Kindergarten will z.B. auf Trinkwasser aus Plastikflaschen verzichten/ 1000 Euro Preisgeld von innogy

Früh übt sich! Der Velener Kindergarten St. Maria möchte einen Beitrag zum Umweltschutz leisten und in Zukunft auf Wasser aus Plastikflaschen verzichten. Der Förderverein wird ein umweltschonendes Leitungswassersystem installieren lassen, so dass demnächst wiederverwertbare Wasserflaschen befüllt werden können.

Für diese Projekt-Idee wird der Förderverein des Kindergarten St. Maria e.V. in diesem Jahr mit dem innogy-Klimaschutzpreis ausgezeichnet. Bürgermeisterin Dagmar Jeske und innogy-Kommunalmanagerin Monika Schürmann überreichten heute die Urkunde. Das Preisgeld in Höhe von 1000 Euro stellt innogy SE.

Der Kindergarten St. Maria ist ein anerkannter Bewegungskindergarten mit dem Schwerpunkt Ernährung. Die Erzieherinnen legen viel Wert darauf, mit den Kindern Zeit in der Natur zu verbringen. Ihr Wunsch ist, dass die Kinder in einer sauberen und intakten Umwelt aufwachsen. Mit ihrem geplanten Projekt möchten sie hierzu beitragen.
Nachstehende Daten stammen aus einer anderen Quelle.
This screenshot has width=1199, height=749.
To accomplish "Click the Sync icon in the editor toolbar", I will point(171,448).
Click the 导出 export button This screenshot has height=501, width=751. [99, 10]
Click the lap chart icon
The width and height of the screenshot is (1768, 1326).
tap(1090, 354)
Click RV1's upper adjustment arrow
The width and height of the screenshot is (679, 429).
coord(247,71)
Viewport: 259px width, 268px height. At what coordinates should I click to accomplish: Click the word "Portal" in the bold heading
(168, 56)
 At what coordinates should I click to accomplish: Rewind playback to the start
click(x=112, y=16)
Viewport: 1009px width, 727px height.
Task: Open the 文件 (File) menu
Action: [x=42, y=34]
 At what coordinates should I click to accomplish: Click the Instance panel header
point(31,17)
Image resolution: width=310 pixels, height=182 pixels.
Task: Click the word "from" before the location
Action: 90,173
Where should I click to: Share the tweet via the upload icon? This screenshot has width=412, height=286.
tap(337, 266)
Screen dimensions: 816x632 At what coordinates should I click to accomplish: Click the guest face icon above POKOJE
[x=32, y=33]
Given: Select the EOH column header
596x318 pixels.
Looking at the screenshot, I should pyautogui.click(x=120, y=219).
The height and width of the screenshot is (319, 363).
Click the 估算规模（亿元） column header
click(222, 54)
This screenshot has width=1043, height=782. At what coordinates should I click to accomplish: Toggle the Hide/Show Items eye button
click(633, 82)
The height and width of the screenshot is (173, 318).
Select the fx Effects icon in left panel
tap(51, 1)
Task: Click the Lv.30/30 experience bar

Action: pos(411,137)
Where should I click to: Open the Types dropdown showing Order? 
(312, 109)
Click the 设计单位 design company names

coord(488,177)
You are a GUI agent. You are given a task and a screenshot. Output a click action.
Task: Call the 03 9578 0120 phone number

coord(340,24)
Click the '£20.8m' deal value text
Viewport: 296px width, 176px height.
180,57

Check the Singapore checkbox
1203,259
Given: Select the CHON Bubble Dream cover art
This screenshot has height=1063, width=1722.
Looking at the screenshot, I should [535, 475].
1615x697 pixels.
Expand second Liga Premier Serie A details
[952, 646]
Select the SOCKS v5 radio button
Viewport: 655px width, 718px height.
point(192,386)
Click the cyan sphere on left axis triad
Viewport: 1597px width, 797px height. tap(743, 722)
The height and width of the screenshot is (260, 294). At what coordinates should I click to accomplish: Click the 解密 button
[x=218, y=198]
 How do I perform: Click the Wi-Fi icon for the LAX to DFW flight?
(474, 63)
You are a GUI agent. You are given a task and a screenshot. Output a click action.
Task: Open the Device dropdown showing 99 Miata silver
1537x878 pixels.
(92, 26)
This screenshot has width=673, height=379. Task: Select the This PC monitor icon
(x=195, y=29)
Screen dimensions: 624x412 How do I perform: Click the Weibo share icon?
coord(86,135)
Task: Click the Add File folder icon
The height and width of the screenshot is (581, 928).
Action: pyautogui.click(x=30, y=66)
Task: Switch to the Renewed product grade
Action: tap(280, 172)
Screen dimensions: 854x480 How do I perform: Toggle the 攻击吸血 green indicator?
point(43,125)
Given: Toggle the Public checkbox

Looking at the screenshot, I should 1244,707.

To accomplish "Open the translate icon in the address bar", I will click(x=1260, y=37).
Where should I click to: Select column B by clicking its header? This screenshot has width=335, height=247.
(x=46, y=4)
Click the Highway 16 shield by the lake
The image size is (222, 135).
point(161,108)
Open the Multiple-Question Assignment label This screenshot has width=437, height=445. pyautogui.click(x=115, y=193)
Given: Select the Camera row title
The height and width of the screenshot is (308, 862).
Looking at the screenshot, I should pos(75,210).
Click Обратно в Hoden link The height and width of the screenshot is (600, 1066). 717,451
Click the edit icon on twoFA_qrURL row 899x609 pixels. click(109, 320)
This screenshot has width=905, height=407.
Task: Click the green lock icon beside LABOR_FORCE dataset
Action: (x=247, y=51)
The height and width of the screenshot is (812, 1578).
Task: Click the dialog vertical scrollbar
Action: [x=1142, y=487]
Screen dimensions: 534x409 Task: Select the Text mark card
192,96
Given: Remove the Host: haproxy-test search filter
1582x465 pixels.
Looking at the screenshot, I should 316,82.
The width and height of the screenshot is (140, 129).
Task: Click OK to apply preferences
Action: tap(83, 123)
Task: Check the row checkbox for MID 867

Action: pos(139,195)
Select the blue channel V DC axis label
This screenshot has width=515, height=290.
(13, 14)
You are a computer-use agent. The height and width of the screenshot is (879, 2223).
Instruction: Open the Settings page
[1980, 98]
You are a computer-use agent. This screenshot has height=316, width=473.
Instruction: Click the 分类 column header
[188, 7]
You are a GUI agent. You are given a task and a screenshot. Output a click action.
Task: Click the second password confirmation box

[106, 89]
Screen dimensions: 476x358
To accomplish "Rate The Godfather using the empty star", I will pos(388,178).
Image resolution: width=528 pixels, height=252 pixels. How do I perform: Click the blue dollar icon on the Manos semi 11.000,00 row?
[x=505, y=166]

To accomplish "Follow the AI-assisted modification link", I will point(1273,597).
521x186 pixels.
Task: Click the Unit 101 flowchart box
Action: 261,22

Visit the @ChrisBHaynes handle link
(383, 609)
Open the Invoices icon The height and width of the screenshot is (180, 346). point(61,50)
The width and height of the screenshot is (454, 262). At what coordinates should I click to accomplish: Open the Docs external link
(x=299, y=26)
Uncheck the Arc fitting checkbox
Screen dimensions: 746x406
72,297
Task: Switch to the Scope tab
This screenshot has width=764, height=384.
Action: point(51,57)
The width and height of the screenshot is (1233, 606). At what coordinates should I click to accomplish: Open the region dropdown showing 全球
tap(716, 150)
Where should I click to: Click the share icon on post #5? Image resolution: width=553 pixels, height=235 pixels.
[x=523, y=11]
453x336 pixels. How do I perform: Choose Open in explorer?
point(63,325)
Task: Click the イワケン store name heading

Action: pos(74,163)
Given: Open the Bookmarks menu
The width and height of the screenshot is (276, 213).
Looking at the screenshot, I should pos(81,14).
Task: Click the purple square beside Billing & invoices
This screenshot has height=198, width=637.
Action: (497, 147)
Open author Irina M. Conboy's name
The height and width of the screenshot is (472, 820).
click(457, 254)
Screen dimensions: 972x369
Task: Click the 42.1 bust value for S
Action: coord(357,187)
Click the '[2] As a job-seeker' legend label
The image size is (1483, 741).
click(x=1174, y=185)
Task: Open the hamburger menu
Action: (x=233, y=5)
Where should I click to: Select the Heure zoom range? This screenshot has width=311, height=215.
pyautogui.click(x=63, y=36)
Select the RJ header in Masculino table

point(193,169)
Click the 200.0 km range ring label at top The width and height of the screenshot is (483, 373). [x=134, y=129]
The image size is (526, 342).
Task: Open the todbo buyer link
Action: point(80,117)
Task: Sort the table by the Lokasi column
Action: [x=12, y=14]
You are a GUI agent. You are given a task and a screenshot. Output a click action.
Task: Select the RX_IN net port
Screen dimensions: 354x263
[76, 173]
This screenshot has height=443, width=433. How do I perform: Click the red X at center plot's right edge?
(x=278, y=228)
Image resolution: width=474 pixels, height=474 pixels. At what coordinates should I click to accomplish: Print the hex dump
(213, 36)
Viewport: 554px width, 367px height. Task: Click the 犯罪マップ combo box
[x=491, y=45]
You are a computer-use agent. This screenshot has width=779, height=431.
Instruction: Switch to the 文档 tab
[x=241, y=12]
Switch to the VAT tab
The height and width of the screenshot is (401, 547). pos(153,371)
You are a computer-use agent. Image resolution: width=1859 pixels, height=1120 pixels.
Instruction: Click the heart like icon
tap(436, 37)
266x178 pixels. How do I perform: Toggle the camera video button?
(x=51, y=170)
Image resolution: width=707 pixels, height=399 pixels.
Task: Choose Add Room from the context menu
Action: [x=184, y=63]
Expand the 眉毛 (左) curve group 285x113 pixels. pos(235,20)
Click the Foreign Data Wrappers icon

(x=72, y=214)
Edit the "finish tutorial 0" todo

Um den Durst der Kinder zu stillen verbraucht der Kindergarten rund 3600 Literflaschen Mineralwasser im Jahr. Durch den Einsatz eines Wassersystems am vorhandenen Wasserhahn in der Küche des Kindergartens können wiederverwertbare Trinkflaschen bedenkenlos direkt aus der Leitung befüllt werden. Plastikflaschen werden nicht mehr benötigt, was eine deutliche Einsparung von CO2-Emissionen garantiert. Zudem wird auch der Wasserverbrauch durch ein solches System verringert. Denn nun wird nur das Wasser verbraucht, welches aus der Leitung kommt, während bei der Herstellung einer Literflasche Mineralwasser sieben Liter Wasser benötigt werden. Durch den Verzicht auf Trinkwasser aus Plastikflaschen werden so im Kindergarten St. Maria schon die Jüngsten zu Umweltschützern.

Seit 2006 würdigt der innogy Klimaschutzpreis regelmäßig zahlreiche gute Ideen und vorbildliche Aktionen aus dem lokalen und regionalen Umfeld und bringt sie in die Öffentlichkeit. Er regt damit auch zum Nachahmen an und macht Mut, selbst aktiv zu werden. Insgesamt wurden bereits mehr als 4.000 Projekte ausgezeichnet. Der Klimaschutzpreis wird in den Städten und Gemeinden jährlich ausgelobt. Das Preisgeld stellt innogy, die Kommune wirbt bei ihren Bürgern für eine Teilnahme an dem Wettbewerb.
Welche Projekte gefördert werden, entscheidet eine Jury. Ein wichtiges Kriterium ist zum Beispiel, dass das Projekt dem Allgemeinwohl dient.